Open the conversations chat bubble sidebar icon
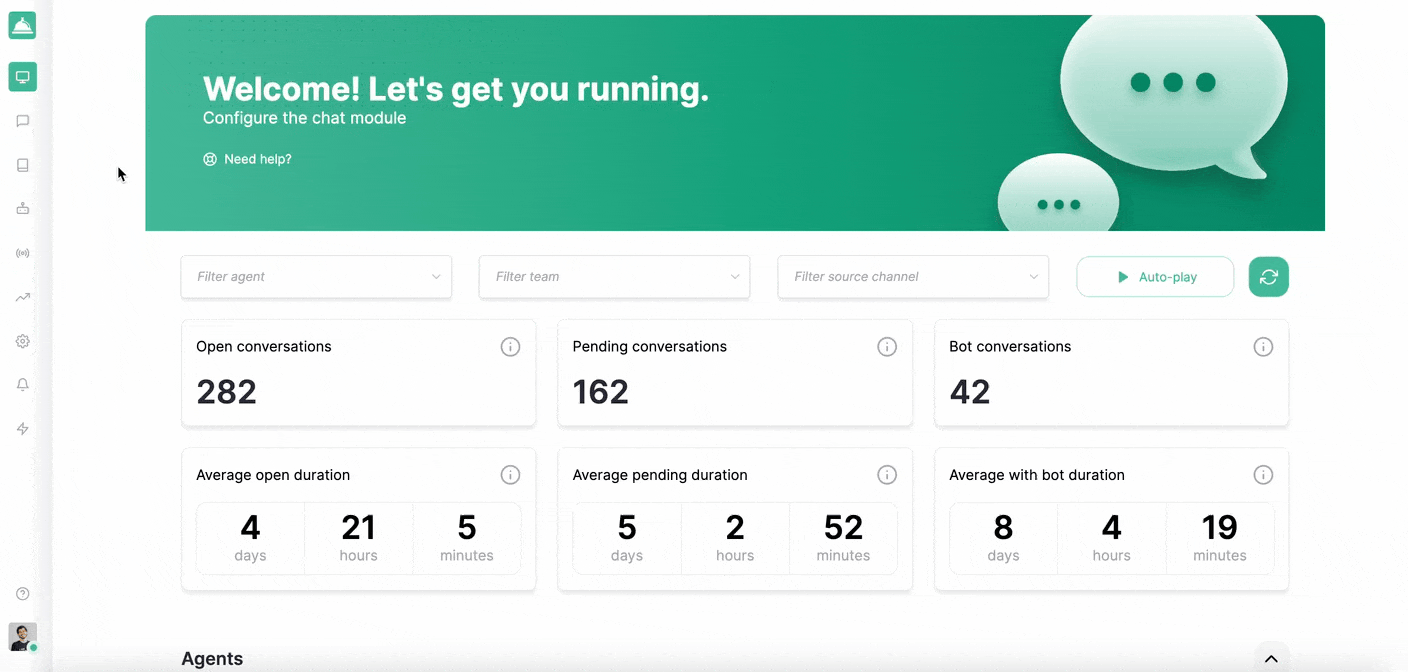This screenshot has width=1408, height=672. click(23, 121)
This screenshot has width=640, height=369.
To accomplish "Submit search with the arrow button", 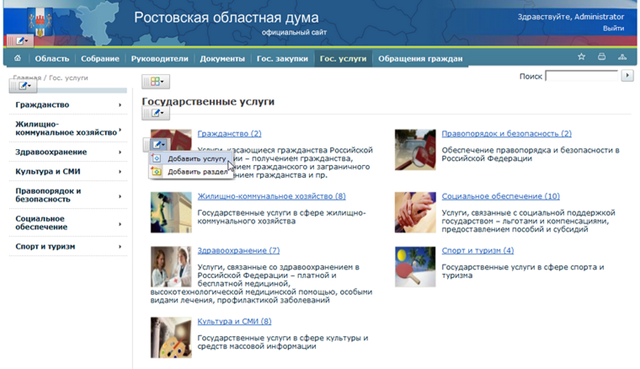I will (x=627, y=76).
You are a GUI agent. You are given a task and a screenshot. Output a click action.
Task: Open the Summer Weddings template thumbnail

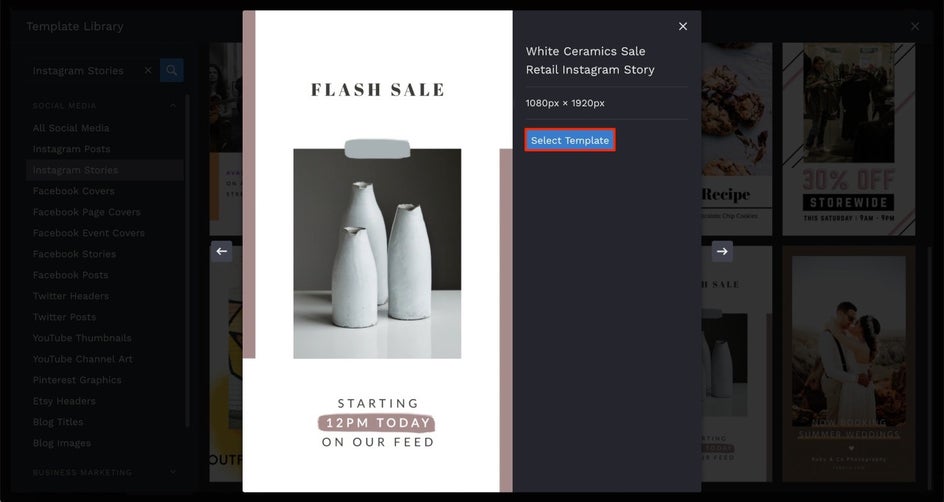point(848,365)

■ **DIRECTIONS FOR THIS TASK**
Exactly the lines running from the one with "Task: Open the" through the end of the listing above must be output, both ends included. No pictures belong in the output.

■ **EXERCISE SOLUTION**
Task: Open the Summer Weddings template thumbnail

point(848,365)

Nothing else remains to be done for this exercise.